ROME — Desert Locust summer breeding, amplified by heavy rains, can pose a serious threat to agricultural production areas of Yemen, Sudan, Eritrea and parts of Ethiopia and northern Somalia during the next three months, FAO warned today. This could result in potentially adverse impacts on the agricultural seasonal yields and local economies affecting food security and livelihoods of the populations in the countries concerned.
Intensive ground and aerial control operations were mounted in Iran (712 000 ha), Saudi Arabia (219 000 ha) and Sudan (105 000 ha) this year that undoubtedly reduced locust populations but could not entirely prevent swarms from forming and moving to the traditional summer breeding areas in Yemen, Sudan, the Horn of Africa and along both sides of the Indo-Pakistan border.
There is a moderate to high risk of the Desert Locust situation escalating further in the interior and coastal areas of Yemen and in the interior of Sudan, causing swarms to form that would threaten agricultural production by the end of the summer.

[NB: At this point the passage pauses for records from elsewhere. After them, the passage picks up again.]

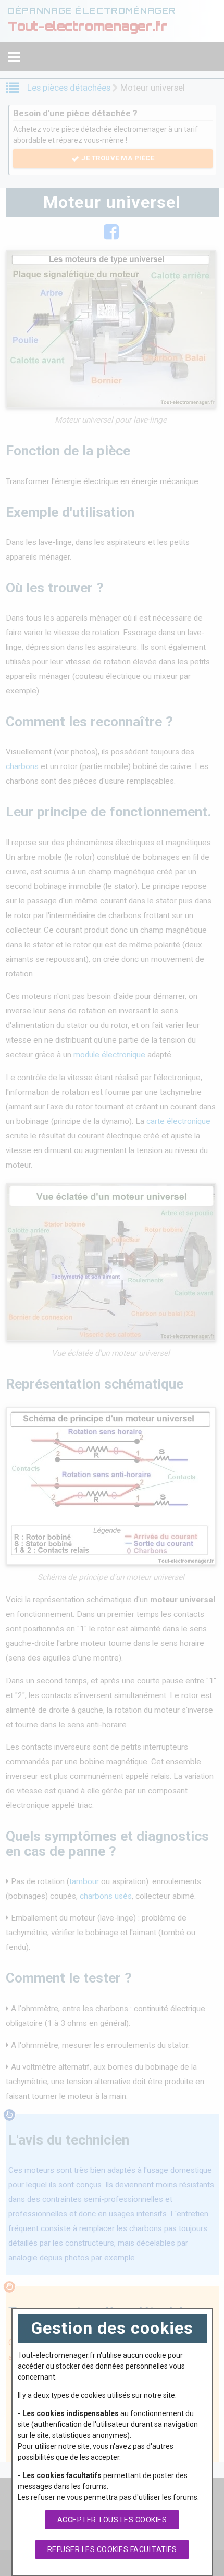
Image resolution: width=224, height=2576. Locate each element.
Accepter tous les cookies (112, 2520)
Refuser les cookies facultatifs (112, 2549)
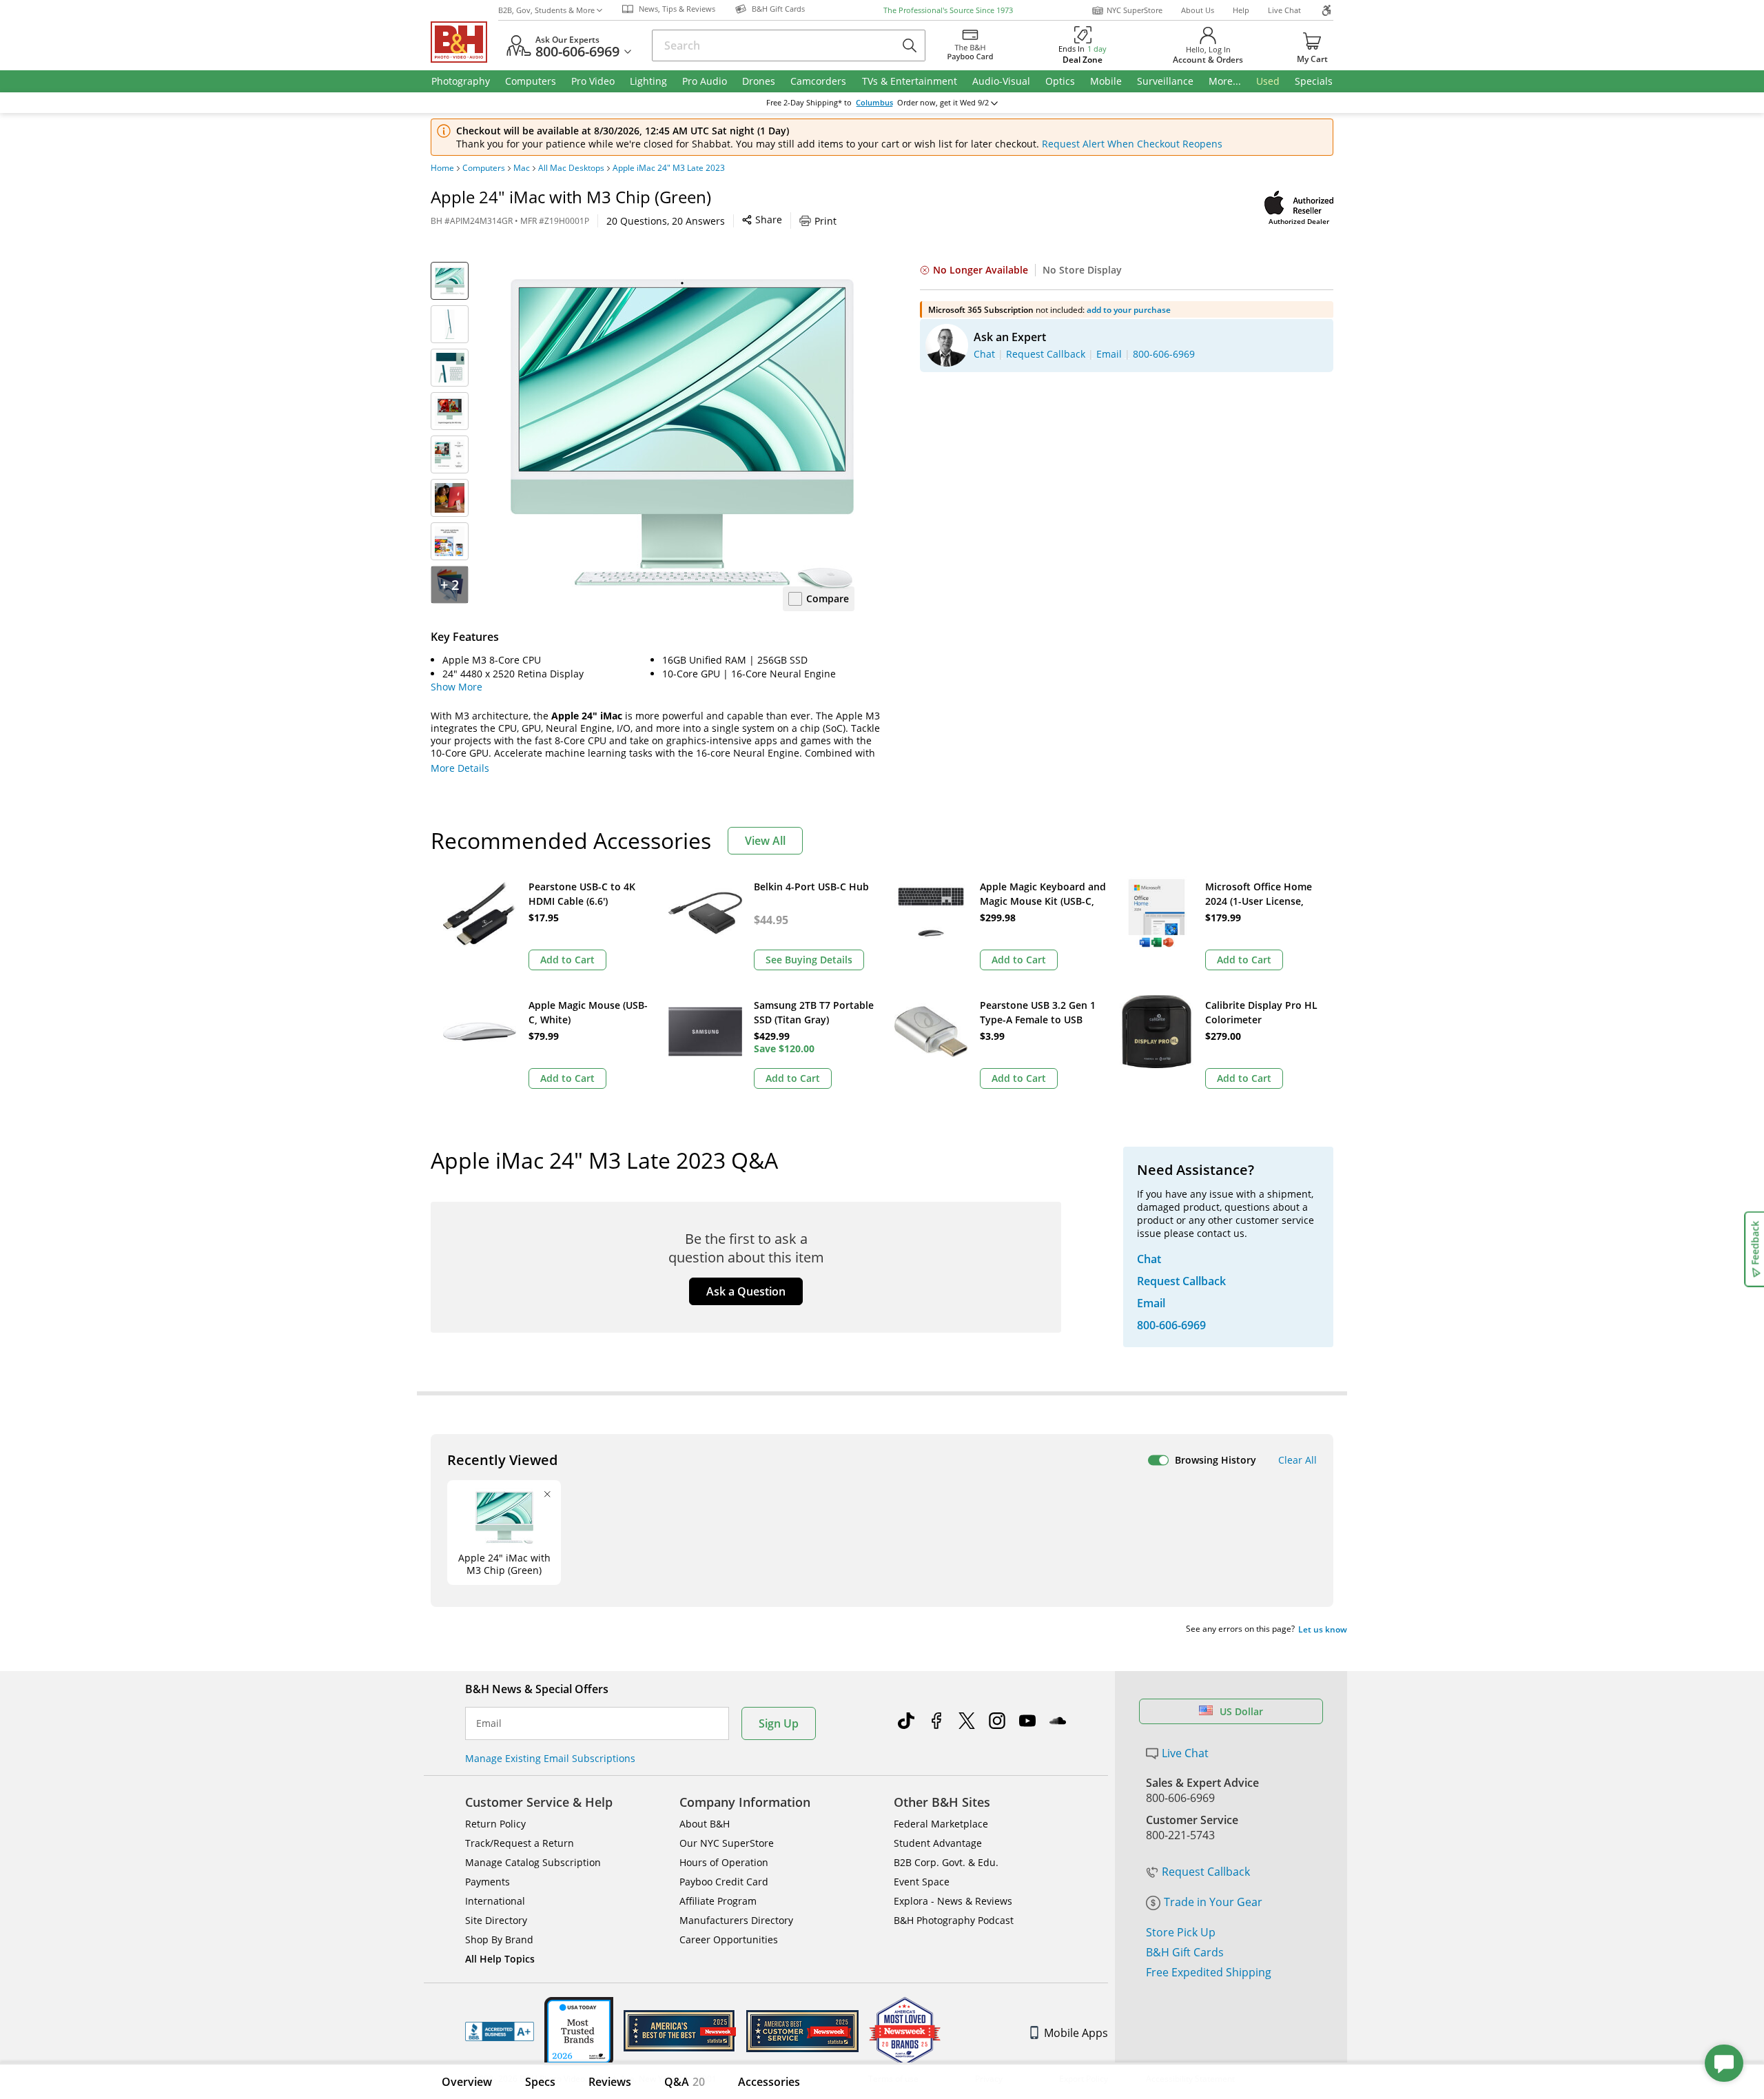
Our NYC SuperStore (726, 1843)
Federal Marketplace (941, 1823)
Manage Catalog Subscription (533, 1862)
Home (442, 168)
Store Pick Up (1181, 1932)
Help (1241, 10)
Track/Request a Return (519, 1843)
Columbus (874, 102)
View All (765, 840)
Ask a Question (746, 1291)
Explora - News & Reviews (953, 1900)
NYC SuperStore (1134, 10)
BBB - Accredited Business (499, 2031)
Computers (483, 168)
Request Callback (1206, 1871)
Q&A (684, 2081)
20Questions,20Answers (665, 220)
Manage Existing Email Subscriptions (550, 1758)
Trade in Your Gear (1213, 1901)
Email (489, 1723)
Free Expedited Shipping (1208, 1972)
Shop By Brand (499, 1939)
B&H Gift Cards (1185, 1952)
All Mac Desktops (571, 168)
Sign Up (779, 1723)
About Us (1197, 10)
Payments (487, 1881)
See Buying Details (809, 959)
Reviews (609, 2081)
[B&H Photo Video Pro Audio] (464, 42)
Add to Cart (567, 959)
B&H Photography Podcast (954, 1920)
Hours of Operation (723, 1862)
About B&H (704, 1823)
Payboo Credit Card (723, 1881)
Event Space (922, 1881)
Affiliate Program (718, 1900)
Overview (467, 2081)
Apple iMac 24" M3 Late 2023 (669, 168)
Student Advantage (938, 1843)
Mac (521, 168)
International (495, 1900)
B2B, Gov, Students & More (546, 10)
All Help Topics (500, 1958)
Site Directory (496, 1920)
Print (825, 220)
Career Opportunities (728, 1939)
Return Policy (495, 1823)
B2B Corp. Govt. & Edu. (946, 1862)
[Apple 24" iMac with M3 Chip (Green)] (682, 434)
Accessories (769, 2081)
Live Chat (1284, 10)
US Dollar (1241, 1711)
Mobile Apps (1076, 2032)
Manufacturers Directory (736, 1920)
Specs (540, 2081)
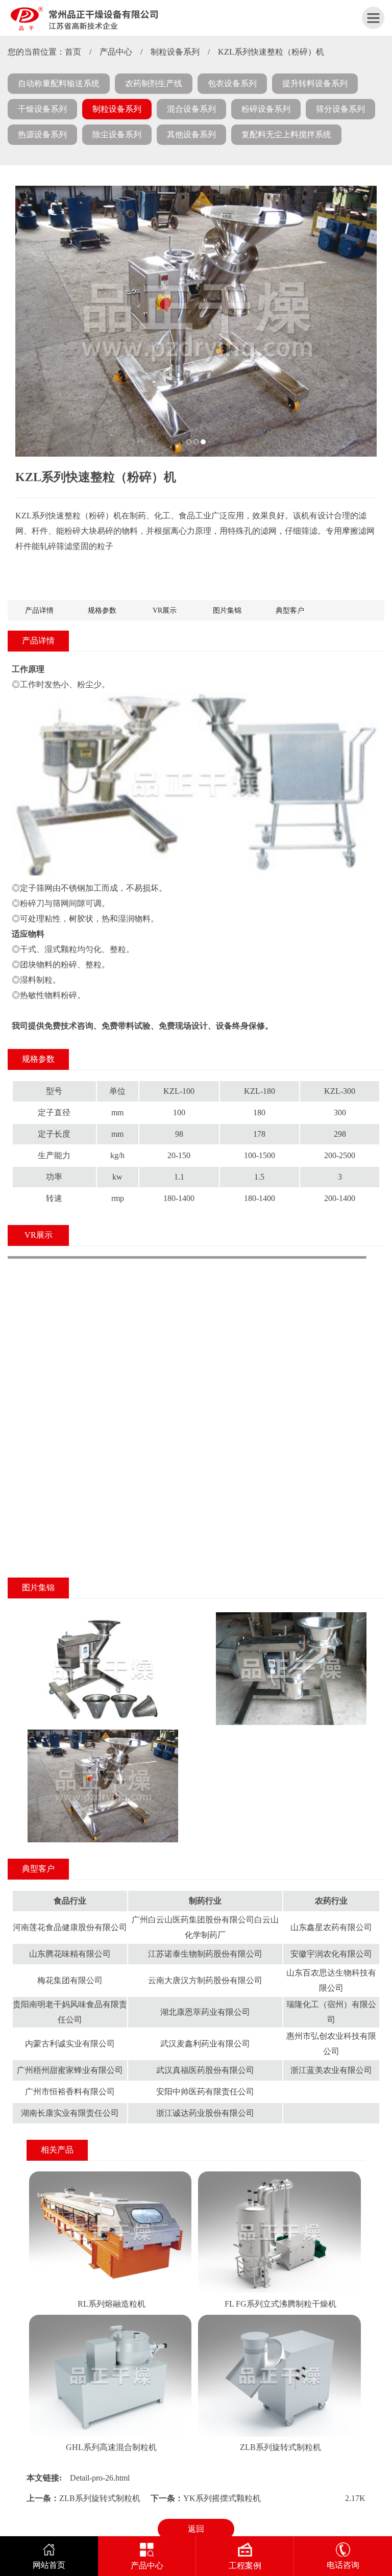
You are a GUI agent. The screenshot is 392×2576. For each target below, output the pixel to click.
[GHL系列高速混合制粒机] (110, 2318)
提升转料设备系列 (315, 83)
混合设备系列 (191, 109)
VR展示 (165, 610)
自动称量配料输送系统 (59, 83)
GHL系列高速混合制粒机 (111, 2447)
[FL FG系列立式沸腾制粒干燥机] (279, 2175)
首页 (73, 51)
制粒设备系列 (175, 51)
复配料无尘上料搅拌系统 (286, 134)
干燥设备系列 (42, 109)
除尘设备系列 (116, 134)
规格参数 (102, 610)
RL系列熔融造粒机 (111, 2303)
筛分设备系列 (340, 109)
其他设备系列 (191, 134)
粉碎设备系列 (265, 109)
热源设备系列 (42, 134)
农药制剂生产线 (153, 83)
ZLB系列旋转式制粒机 (280, 2447)
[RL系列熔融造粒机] (110, 2175)
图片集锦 (227, 610)
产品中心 (116, 51)
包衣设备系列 (232, 83)
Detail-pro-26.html (100, 2477)
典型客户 (290, 610)
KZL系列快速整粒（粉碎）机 (271, 51)
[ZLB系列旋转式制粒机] (279, 2318)
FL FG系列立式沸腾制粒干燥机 (280, 2303)
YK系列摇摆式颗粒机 (222, 2498)
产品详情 (39, 610)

This will be followed by further increases along both sides of the Red Sea during the upcoming winter from November onwards.
Yemen, the world’s current worst humanitarian crisis, is the most concerned and at highest risk because of widespread hopper band infestations and heavy rainfall that will cause swarms to form from this week onwards, which could give rise to another generation of breeding by the end of August if weather conditions remain favourable to locust breeding.
In the worst-case scenario, swarms could migrate from Yemen in the autumn to the Horn of Africa and reach Kenya by the end of the year, unless urgent preventive and control measures are established in the region. Desert Locust swarms last invaded Kenya in 2007 and aerial control operations were required to bring the situation under control.
In northeast Somalia, mature swarms were seen at several locations during the past weeks, causing substantial crop damage. Hopper bands are now forming along the northwest coast and probably in the northeast from eggs laid by the swarms. This could give rise to new swarms by about late August.
Similar breeding is expected to occur in eastern Ethiopia while groups of adult locusts may move from the northern region of Amhara to the summer breeding areas in western Eritrea and the interior of Sudan.
In Sudan, high numbers of adult populations are present in the Nile Valley while scattered adults appeared recently on the Red Sea coast and in North Kordofan where summer breeding will occur.
After becoming airborne, swarms of tens of millions of locusts can fly up to 150 km a day with the wind. Desert Locusts (Schistocerca gregaria) live about three months, and a female locust lays about 300 eggs. A Desert Locust adult can consume roughly its own weight in fresh food per day — about two grams every day. A very small swarm eats the same amount of food in one day as about 35 000 people.
Urgent action needed to prevent the spread and save crops
Urgent Desert Locust control operations are required to safeguard crops and mitigate the risk of infestation in Yemen, as well as to prevent locust swarms from invading the neighbouring countries.
In Yemen, survey and control operations are hindered by insecurity in locust breeding areas and insufficient capacities such as equipment and operating funds. To partially address this, FAO has rapidly mobilized $100 000, thanks to a contribution from Belgium through the Special Fund for Emergency and Rehabilitation Activities (SFERA), and $200 000 from its own resources to mount a much-needed anti-locust campaign. FAO is already implementing a number of urgent measures to support surveillance and control operations in the breeding areas.
The UN agency has also initiated the process of purchasing additional equipment to increase the capacity of the Ministry of Agriculture to enable timely control of locust in the infested areas. In addition, FAO has launched a general appeal to the international community.
The primary beneficiaries are farmers, livestock breeders and nomads who live in the Desert Locust infested areas, and whose livelihood will be protected from the damages that the increased locust infestations would cause to agricultural production and pastures. The assistance will help around 100 000 people in Lahij, Shabwah, Hadramout, Abyan, Sana’a and Al-Hodeidah provinces in saving their crops, thus preventing crop losses, which can result in increased hunger and poverty in rural areas that are already impacted by ongoing conflict.
While Sudan is much better equipped and prepared than some other countries in the region, the current political situation in the country may reduce the effectiveness of operations this summer. Capacities in Eritrea, Ethiopia and northern Somalia also remain relatively limited.
Given the seriousness of the current locust situation, all countries must monitor the field conditions by mounting regular ground surveys and undertaking the necessary control measures whenever important locust infestations are detected.
FAO operates a Desert Locust Information Service that receives and analyzes data from locust-affected countries to assess the current locust situation, provide forecasts and if necessary issue warnings and alerts in order to keep the global community informed of locust developments and threats.